Cyclodextrin-aided Capillary Electrophoretic Separation and Laser-induced Fluorescence Detection of Polynuclear Aromatic Hydrocarbons (PAHs)

Two neutral cyclodextrins (CDs), hydroxypropyl-β-CD (HPβOD) and methyl-β-CD (MβCD), and two negatively charged forms, carboxymethyl-β-CD (CMβCD) and sulfobutylether-β-CD (SBβCD), were used to demonstrate the principle of separation of hydrophobic and non-charged polynuclear aromatic hydrocarbons (PAHs) by capillary electrophoresis (CE) based on differential partitioning of analytes between the CDs.
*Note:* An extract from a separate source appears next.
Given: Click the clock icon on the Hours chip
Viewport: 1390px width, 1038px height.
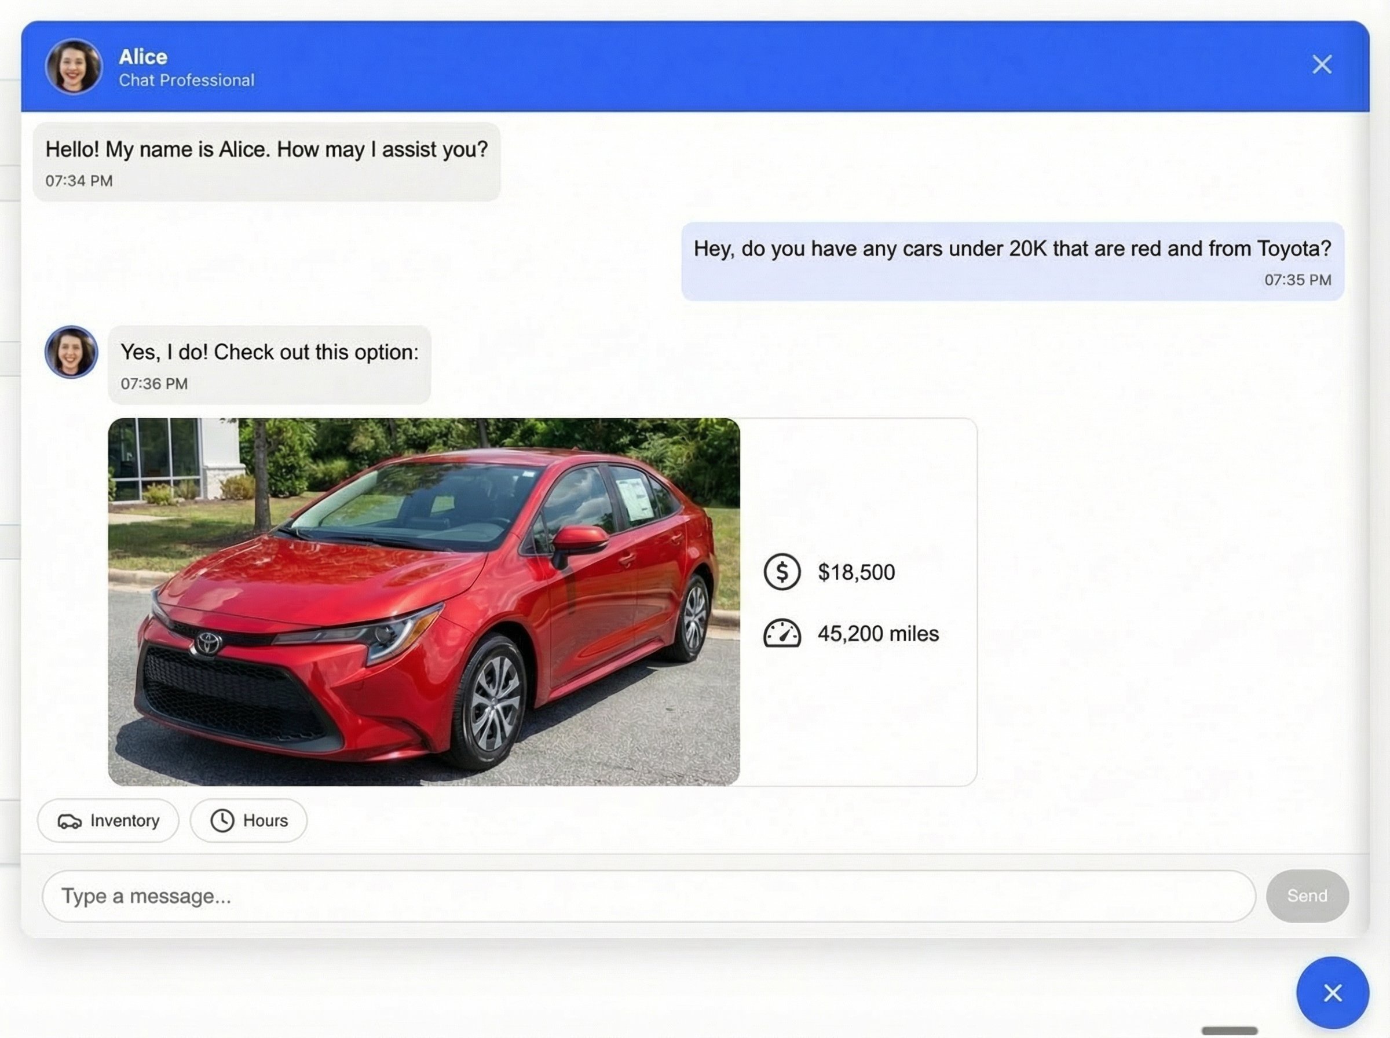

The estimation of the partition coefficient (K_i) confirmed that the PAH components which partitioned most to the negative cyclodextrin (i.e. with the highest K_i) exhibited the longest migration time. The K_i values obtained for the CMβCD-HPβCD system are all below 1, indicating that the PAHs prefer to remain in the neutral HPβCD. The K_i values for the SBβCD-MβCD buffer are all greater than 1, and cover a wider range, indicating preference of the PAHs for the anionic derivative. Methods were applied for separation of a PAH mixture containing various important PAHs on the US Environmental Protection Agency priority list. This novel procedure provided much better separation of PAH isomers, including benzo[a]pyrene and benzo[e]pyrene, than has been reported previously using CE. The system was applied to the sensitive determination of nanomolar levels of PAHs in contaminated soil.